En cette veille de Pitti Uomo, qui se tient à Florence du 18 au 21 juin, et des défilés milanais (22-25 juin) consacrés aux collections masculines du printemps/été 2014, le patron de Caruso, l’une des entreprises leader en Italie dans la production d'habillement masculin de luxe, Umberto Angeloni, analyse l’évolution du marché du menswear et fait le point sur le made in Italy aujourd’hui.

Umberto Angeloni


FahionMag.com: Quelle est la situation du marché de la mode homme?
Umberto Angeloni: Cette année a été particulièrement difficile. Il n’est pas vrai que le luxe est anticyclique. Le luxe est cyclique! De nombreuses marques ont survécu grâce à la Chine, mais maintenant que la Chine a cessé de croître à grand rythme, beaucoup sont en difficulté.

FM: Quel est l’impact du ralentissement en Chine sur la mode homme?
UA: Il ne s’agit pas d’un simple ralentissement. La Chine est en train d’enregistrer un véritable recul. La nouvelle direction politique chinoise a lancé une campagne contre les excès des consommations ostentatoires et opulentes, qui commencent à avoir un impact non négligeable sur les achats de luxe. Or, pour suivre cet eldorado asiatique, certaines marques ont changé de style et de production, tout en augmentant leur distribution. En agissant de la sorte, elles ont perdu leur client en Europe. Seules les griffes qui ont su maintenir leur clientèle organique européenne, par exemple Hermès, continuent d’aller de l’avant. On assiste à une sorte de nettoyage éthique.
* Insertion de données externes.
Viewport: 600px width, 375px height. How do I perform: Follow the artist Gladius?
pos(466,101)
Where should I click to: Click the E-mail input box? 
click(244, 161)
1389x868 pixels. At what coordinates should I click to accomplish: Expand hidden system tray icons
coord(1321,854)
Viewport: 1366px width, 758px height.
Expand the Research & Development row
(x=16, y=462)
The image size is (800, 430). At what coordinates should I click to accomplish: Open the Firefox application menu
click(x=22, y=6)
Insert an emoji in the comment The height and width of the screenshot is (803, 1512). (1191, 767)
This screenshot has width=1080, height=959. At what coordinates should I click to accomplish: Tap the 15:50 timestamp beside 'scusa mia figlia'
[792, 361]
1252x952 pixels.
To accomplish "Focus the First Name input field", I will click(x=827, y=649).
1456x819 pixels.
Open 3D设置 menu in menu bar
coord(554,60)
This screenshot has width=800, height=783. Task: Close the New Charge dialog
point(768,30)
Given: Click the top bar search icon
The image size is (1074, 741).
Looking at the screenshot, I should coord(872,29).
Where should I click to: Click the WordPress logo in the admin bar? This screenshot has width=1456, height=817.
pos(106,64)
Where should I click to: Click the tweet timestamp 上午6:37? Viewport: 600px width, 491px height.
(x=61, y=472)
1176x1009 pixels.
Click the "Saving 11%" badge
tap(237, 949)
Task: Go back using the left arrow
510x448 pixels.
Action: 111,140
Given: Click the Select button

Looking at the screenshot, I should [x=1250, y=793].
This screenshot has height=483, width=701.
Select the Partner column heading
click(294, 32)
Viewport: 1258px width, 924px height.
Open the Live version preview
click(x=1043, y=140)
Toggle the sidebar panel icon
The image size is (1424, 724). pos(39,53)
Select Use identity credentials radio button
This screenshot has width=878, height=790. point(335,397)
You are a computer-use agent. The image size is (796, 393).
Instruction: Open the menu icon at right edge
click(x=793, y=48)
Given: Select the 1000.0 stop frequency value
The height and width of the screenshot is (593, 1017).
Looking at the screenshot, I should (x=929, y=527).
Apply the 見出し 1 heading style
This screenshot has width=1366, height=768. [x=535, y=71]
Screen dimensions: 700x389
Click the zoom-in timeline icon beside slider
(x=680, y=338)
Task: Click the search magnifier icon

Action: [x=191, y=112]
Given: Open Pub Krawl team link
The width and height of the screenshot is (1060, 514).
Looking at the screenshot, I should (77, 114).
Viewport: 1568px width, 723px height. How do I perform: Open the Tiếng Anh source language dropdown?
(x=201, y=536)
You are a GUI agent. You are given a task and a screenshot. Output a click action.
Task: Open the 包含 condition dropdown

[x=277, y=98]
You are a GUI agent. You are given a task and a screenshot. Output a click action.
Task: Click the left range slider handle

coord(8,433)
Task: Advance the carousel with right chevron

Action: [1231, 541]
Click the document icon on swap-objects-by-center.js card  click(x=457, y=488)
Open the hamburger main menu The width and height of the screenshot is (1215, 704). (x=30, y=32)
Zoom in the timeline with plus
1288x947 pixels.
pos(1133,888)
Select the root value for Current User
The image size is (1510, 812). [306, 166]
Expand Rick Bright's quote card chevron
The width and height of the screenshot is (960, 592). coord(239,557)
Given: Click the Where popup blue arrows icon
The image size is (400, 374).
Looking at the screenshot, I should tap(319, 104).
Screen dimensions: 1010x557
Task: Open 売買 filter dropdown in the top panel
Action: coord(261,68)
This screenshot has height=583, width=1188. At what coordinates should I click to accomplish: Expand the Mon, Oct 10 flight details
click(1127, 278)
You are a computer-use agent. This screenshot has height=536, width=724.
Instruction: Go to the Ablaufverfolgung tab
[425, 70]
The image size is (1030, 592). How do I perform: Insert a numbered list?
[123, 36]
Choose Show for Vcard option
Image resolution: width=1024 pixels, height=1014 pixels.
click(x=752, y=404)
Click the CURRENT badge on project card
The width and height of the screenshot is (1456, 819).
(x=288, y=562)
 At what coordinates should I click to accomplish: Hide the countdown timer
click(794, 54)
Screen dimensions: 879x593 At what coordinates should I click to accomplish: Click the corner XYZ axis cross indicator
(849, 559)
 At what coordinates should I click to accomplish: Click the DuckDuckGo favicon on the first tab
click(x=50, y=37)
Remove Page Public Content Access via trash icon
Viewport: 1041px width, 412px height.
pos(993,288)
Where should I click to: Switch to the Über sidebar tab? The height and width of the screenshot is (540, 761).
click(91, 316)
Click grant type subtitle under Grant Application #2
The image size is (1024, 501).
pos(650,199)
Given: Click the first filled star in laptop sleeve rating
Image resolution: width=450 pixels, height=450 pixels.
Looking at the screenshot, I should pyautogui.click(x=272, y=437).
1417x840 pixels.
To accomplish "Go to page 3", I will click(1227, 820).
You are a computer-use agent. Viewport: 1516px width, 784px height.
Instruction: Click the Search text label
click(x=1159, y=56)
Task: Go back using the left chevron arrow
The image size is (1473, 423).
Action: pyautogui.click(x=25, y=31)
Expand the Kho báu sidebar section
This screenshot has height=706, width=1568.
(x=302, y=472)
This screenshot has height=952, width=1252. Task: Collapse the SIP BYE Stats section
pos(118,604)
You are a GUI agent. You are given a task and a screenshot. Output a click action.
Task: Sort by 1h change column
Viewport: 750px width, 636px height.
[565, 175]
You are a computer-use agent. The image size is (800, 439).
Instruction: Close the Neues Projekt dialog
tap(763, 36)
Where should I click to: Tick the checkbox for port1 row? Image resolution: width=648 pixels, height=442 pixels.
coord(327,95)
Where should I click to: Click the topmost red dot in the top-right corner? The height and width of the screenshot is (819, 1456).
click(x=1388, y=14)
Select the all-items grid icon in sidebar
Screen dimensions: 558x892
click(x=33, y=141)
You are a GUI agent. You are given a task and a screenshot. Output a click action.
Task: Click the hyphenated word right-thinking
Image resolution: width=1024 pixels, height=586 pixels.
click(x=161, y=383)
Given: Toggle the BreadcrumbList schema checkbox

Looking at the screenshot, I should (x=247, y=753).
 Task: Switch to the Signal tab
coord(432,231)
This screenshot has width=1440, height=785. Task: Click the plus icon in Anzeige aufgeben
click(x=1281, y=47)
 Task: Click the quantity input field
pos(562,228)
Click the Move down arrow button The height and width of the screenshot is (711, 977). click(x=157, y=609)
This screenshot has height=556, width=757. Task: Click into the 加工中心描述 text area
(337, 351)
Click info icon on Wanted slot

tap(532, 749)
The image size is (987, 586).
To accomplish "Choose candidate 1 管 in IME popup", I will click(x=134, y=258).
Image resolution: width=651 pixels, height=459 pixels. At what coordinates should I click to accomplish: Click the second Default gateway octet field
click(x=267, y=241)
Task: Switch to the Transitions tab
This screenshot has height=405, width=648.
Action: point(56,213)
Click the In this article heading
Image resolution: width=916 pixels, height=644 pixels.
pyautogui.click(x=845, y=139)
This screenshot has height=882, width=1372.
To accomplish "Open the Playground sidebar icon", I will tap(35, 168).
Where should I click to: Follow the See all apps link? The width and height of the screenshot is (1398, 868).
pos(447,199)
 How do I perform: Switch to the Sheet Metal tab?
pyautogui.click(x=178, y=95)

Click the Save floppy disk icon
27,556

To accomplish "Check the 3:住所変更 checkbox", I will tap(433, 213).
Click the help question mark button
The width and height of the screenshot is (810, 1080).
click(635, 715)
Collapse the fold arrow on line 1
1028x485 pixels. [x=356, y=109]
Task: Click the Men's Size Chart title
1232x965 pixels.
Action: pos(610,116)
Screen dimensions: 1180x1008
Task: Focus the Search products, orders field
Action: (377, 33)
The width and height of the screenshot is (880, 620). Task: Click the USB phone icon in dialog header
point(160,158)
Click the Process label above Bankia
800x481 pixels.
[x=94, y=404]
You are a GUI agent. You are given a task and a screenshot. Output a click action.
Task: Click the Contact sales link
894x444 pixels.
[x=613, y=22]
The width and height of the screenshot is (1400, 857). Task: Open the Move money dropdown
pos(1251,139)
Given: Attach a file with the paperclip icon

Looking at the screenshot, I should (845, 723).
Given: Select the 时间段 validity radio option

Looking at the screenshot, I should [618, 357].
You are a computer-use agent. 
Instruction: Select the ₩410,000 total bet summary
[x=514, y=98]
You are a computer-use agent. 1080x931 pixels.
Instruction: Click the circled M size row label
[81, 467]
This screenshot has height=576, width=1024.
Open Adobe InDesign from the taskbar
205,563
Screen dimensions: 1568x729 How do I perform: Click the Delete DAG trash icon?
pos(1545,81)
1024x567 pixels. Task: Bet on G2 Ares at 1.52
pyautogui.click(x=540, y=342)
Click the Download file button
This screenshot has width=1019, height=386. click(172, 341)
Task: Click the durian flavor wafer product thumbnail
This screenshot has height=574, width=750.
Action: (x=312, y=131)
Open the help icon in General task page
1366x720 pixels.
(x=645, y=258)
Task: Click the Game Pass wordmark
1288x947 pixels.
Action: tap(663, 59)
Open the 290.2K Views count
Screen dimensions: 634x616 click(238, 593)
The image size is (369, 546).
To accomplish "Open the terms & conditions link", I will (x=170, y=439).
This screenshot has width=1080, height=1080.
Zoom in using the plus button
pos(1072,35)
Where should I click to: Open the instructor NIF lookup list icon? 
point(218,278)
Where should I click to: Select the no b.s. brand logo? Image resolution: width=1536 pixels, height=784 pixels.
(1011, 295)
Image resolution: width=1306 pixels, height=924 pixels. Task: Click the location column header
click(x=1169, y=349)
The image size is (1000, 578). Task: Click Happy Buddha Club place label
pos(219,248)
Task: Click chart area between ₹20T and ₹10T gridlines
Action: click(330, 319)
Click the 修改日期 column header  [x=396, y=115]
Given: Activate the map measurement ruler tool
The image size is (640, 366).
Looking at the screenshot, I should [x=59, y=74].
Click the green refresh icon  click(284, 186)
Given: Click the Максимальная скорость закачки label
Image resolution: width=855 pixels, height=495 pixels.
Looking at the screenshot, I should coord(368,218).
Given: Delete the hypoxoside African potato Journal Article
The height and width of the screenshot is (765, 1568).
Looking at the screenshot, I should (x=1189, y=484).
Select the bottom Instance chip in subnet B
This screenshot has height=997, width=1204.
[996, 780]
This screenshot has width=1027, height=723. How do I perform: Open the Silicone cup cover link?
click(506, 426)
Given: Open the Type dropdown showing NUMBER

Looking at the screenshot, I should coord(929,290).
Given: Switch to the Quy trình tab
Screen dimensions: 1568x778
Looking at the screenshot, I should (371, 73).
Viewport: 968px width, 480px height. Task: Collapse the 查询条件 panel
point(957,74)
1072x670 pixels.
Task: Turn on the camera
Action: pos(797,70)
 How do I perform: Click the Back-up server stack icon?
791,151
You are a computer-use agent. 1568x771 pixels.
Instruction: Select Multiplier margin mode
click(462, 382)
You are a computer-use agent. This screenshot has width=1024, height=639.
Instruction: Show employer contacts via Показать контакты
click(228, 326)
FM: Comment a évolué le consommateur ces derniers temps?
UA: Il s’agit là de l’autre tendance importante. Aujourd’hui, le client étudie, apprend, évolue. On ne peut plus se permettre, comme le font certains, de tricher sur le processus productif, sur le prix et sur l’origine du produit. Seuls ceux qui ont maintenu le cap sur le produit continuent de croître. Les marques qui au contraire ont maintenu des prix de prestige guère liés au produit, en pensant que la marque à elle seule comptait plus que le reste, sont aujourd’hui confrontées à une nouvelle réalité.

FM: Quel est le potentiel de développement pour le menswear?
UA: Le nouveau monde a adopté la manière de s’habiller occidentale. De la même manière que l’anglais est devenu la langue mondiale, le costume deux, trois pièces est aujourd’hui universel et correspond au code du pouvoir. Tout le monde s’en est rendu compte! Il suffit de voir le nombre de marques qui se lancent dans la mode homme, et en particulier sur le segment sartorial. Le costume est beaucoup plus prisé que le sportswear, couvrant toutes les exigences de l’homme, du travail aux soirées, etc. Ceux qui faisaient l’accessoire ou avaient déjà une ligne pour homme normale se dotent désormais d’une ligne sartoriale. En 2011, le volume total de l’habillement masculin a égalé pour la première fois celui de la femme et, en 2012, il a commencé à le dépasser. Selon les prévisions, le segment du luxe cette année devrait croître de 5 à 6%. Pour l’homme, la croissance pourrait atteindre le double.

FM: Quel impact ce retour à une mode formelle a sur le made in Italy?
UA: Le made in Italy est devenu une marque dans la marque. Comme c’est le consommateur qui l’a décidé, en décrétant que le made in Italy est synonyme de qualité, le phénomène est destiné à perdurer. Je vois beaucoup de marques étrangères qui sont en train de venir en Italie. Quant aux marques italiennes qui ont délocalisé leur production à l’étranger, elles créent désormais des lignes sartoriales réalisées en Italie.

FM: Votre entreprise Caruso produit les collections homme de quinze grandes maisons. Combien sont des griffes italiennes?
UA: Aucune. Nous nous définissons comme "la fabrique sartoriale italienne". Nous avons réussi en effet à combiner en notre sein trois réalités distinctes, qui sont l’industrie, la haute couture pour la créativité et le travail du tailleur pour les détails et le fait main, avec, pour les pièces du haut, un montage exclusivement entoilé et non thermocollé. Tout ceci à un coût, qui semble visiblement trop élevé pour certains.